-- START Selected passage --

I am a 32-year-old male who wrote this letter in 1998, and originally intended to mail it to the UPCI headquarters. I later decided that it would be discarded by the first person to read it, therefore it was never mailed. Since five years have passed and I still feel strongly about every point in the letter, I have made the decision to post it anonymously. I still consider myself a Christian and I equate this letter to the one nailed on the church door by Martin Luther in 1517. Please keep in mind that I am not comparing myself to Martin Luther. My letter is not as eloquent and is addressed to a different church. However, the intent is the same, a shot across the bow or a wake-up call, whichever you prefer.

To the brethren of the United Pentecostal Church:

I have had this on my mind for some time and finally decided to write about it. I am sure this letter will be written off as biased and from someone with a bitter heart who will burn in everlasting hell. But unfortunately, there is no way to tiptoe around the subjects in this letter.

I am 27 years old and was raised in the United Pentecostal Church. My father is an ordained minister in this organization, and has been since before my birth. In my lifetime, as short as it has been so far, I have become numb to the hypocritical and judgmental attitudes of the majority of the people in the United Pentecostal Church. It is a quasi-political racket in which, curiously, minister's sons seem to be anointed to preach and eventually inherit churches from their fathers. In some circles, this would be called the legacy factor. Just to clarify, I have never felt the call to preach, but have observed countless others following in their father's footsteps. The success of an evangelist is not based on his ability to preach and set a humble example for others to follow. Instead, it is based on who they go hunting and fishing with on Saturdays, and who they go out to eat with after service on Sunday night.

My father has never been interested in material things and is totally devoted to doing the work of the Lord. I love my dad. He's not perfect, but I believe that in the eyes of God, he will be looked upon more favorably than someone who is greasing the right palm and moving around in the right crowd. I have grown tired of watching him go hungry and barely be able to make ends meet while working a full-time job and pastoring a small church. He also ends up putting what little money he has back into the church to keep it running. In recent years, most UPCI ministers have not built their churches from the ground up; the churches were built by their fathers or grandfathers and by the grace of God. They have merely stepped into the role as pastor when their father decided to retire, like passing on the family business. The "Fat Cat" preachers have lake houses, two or three cars, and usually a boat or two. Let us assume that God's word is true, that it is easier for a camel to fit through the eye of a needle than for a rich man to enter the gates of Heaven. If this is the case, then there is an extraordinary amount of preachers who had better be looking for some pretty big needles.

The tithing of ten percent of each church member's income to a single pastor should be modified, in my opinion. Ministers with small churches suffer and the ministers with larger churches end up living luxuriously. I don't believe that any minister can continue to be a good shepherd to his church when it becomes so large that 10% of the church's income is more than he could possibly need or want. It takes ten regular tithes payers for the pastor to be earning the average income of the members of his church. If you have 20 tithes payers, the pastor is now receiving an income that is double the average income of the members of his church.

-- END Selected passage --
-- START Items --

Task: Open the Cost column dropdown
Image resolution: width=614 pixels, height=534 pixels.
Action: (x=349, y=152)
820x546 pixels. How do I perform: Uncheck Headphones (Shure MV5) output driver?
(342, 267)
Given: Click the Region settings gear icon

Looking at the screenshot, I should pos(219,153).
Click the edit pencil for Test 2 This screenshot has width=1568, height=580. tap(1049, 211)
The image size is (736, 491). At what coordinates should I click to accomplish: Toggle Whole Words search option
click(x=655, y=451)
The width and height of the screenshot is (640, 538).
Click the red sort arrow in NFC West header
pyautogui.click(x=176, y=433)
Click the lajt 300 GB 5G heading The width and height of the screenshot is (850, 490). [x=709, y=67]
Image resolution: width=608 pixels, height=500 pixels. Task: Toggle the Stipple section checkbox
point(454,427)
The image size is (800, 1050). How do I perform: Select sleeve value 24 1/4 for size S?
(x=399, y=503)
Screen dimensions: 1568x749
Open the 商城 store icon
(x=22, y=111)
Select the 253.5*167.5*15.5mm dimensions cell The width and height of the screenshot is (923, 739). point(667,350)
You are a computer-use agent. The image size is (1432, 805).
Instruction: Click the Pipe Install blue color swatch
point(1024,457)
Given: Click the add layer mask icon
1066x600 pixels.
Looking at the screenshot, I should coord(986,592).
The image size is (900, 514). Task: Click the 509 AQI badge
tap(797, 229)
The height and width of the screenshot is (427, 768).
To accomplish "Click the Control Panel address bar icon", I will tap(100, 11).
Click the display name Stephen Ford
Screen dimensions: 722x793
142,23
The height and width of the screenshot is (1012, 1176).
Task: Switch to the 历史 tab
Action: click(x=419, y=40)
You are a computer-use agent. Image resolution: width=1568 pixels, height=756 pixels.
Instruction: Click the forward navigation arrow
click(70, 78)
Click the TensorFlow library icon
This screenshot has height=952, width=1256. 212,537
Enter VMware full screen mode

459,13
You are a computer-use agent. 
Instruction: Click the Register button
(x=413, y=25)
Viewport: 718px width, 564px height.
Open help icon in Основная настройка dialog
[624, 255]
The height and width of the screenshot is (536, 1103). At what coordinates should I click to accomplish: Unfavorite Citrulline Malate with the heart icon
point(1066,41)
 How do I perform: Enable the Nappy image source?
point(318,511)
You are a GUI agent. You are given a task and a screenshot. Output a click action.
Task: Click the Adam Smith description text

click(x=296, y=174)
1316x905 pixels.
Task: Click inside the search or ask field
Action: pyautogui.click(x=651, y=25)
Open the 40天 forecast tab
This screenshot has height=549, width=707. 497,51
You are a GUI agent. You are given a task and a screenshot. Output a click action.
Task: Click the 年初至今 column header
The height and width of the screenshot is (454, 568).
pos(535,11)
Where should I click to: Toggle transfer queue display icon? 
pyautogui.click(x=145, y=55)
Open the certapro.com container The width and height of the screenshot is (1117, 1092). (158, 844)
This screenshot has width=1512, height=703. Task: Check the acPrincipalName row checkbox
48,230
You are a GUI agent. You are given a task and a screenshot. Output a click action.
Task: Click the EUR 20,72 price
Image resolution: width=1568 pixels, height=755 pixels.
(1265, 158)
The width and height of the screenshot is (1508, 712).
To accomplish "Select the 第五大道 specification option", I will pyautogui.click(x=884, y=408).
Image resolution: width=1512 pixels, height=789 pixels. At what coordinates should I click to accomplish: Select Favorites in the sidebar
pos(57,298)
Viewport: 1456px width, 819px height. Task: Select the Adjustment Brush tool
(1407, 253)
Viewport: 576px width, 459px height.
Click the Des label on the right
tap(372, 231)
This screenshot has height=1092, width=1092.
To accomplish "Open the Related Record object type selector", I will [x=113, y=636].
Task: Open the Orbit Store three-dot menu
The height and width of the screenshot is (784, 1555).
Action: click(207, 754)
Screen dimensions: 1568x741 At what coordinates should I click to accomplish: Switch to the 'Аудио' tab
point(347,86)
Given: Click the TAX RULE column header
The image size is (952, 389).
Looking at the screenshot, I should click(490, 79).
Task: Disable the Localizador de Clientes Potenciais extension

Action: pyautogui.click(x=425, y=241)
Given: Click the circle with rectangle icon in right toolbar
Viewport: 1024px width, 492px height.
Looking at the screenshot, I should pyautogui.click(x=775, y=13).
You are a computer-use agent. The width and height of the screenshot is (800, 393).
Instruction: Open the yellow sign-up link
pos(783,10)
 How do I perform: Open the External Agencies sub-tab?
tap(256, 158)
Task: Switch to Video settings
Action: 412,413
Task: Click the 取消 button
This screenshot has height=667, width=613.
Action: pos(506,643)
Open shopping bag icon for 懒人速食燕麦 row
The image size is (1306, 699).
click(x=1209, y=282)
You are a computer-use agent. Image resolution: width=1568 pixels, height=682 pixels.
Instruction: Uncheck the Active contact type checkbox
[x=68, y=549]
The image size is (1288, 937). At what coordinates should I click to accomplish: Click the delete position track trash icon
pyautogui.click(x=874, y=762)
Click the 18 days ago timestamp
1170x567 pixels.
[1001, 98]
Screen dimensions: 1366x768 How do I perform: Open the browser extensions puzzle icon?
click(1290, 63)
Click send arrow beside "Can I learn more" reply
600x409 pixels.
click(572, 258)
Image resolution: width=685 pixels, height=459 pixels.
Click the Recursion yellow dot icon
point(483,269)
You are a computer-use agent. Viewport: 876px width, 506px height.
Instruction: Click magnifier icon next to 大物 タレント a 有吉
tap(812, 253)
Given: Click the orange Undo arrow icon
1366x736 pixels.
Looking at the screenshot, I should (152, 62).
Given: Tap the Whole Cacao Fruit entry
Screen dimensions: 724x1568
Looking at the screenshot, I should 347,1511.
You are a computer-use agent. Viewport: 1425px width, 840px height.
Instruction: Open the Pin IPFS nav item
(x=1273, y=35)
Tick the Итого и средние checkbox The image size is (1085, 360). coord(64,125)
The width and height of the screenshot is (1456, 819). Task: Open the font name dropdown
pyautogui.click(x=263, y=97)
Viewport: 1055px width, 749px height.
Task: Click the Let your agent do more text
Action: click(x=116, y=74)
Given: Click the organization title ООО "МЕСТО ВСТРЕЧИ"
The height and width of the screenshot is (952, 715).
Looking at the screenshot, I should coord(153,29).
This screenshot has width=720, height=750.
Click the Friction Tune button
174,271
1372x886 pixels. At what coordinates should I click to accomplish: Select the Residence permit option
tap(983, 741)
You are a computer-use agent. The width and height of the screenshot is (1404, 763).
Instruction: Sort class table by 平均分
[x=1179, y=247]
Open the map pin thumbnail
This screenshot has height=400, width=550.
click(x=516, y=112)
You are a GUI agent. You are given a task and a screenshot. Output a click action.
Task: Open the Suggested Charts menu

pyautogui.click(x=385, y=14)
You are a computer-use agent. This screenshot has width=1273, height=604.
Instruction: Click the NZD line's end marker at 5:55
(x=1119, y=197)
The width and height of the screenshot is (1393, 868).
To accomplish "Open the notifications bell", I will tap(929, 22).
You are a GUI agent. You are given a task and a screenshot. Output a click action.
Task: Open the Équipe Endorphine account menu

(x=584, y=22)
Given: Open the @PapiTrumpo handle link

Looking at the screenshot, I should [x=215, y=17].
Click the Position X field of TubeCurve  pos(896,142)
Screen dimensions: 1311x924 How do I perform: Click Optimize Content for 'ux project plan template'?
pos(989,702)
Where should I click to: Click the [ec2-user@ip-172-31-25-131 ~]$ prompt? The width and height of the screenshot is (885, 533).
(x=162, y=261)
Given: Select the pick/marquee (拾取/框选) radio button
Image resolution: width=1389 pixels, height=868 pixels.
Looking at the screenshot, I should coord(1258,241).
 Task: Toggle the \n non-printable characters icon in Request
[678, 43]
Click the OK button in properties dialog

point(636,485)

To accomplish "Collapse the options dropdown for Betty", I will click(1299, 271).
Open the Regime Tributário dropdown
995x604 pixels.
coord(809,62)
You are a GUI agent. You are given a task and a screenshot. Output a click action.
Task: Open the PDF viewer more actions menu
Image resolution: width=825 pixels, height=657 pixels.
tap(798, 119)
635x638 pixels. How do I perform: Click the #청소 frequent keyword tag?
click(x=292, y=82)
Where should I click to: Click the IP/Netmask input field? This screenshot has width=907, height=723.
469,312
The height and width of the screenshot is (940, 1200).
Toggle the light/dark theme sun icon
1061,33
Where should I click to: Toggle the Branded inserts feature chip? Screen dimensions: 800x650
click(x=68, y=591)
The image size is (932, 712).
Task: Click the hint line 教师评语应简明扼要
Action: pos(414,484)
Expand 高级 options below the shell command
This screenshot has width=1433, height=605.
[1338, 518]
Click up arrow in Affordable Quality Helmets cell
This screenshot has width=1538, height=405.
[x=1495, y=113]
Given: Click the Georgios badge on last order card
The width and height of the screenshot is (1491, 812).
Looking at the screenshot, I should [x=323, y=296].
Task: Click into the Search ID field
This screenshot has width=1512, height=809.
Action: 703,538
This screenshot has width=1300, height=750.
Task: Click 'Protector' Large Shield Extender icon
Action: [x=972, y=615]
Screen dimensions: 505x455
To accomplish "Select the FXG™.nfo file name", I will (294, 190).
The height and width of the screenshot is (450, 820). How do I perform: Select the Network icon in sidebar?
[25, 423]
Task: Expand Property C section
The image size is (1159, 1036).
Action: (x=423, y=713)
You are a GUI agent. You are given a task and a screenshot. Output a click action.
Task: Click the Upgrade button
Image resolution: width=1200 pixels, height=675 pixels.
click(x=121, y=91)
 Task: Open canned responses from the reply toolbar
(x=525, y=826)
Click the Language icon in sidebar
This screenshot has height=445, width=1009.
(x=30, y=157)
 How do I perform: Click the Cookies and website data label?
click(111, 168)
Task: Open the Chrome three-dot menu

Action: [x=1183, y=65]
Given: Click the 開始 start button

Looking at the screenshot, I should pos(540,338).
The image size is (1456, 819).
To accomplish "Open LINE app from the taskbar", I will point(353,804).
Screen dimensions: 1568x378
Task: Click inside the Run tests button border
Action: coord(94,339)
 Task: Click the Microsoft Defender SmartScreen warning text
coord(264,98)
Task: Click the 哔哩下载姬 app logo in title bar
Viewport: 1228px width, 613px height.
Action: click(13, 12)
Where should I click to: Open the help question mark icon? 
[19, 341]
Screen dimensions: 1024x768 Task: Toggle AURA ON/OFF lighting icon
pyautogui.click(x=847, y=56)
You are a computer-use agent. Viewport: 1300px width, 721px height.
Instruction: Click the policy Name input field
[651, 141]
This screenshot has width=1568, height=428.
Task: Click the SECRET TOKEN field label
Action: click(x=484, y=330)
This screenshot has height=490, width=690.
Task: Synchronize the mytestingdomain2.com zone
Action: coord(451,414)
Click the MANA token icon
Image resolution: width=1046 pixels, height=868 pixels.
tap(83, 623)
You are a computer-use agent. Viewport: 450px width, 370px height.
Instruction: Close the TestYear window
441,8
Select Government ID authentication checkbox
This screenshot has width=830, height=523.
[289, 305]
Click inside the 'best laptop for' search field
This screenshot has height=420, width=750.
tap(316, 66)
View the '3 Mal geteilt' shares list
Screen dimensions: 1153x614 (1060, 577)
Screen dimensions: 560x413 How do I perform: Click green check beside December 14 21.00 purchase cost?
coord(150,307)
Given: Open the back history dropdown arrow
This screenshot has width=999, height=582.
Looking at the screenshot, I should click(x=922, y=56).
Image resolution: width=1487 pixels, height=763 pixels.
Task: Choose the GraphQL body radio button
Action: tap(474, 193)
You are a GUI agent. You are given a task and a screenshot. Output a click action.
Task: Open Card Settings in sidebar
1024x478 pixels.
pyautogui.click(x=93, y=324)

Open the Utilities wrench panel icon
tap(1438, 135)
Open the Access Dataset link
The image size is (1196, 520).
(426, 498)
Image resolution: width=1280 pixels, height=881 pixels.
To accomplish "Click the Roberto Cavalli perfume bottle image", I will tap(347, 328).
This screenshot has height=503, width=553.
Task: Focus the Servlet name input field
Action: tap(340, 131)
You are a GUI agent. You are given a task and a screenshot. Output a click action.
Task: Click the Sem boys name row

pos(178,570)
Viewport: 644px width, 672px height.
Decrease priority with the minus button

-- END Items --

Tasks to complete:
- a) Rewrite the stretch of the text about the United Pentecostal Church from "To the brethren" through "in this letter.", changing "tiptoe around" to "sidestep".
- b) State whether each statement agrees with the text about the United Pentecostal Church, answering yes or no and quoting the deciding words: (i) The writer's father is an ordained minister in the United Pentecostal Church. (ii) The writer has felt the call to preach. (iii) The letter was mailed to the UPCI headquarters.

Set of answers:
- a)
To the brethren of the United Pentecostal Church:

I have had this on my mind for some time and finally decided to write about it. I am sure this letter will be written off as biased and from someone with a bitter heart who will burn in everlasting hell. But unfortunately, there is no way to sidestep the subjects in this letter.

- b)
(i) Yes: "My father is an ordained minister in this organization"
(ii) No: "I have never felt the call to preach"
(iii) No: "therefore it was never mailed"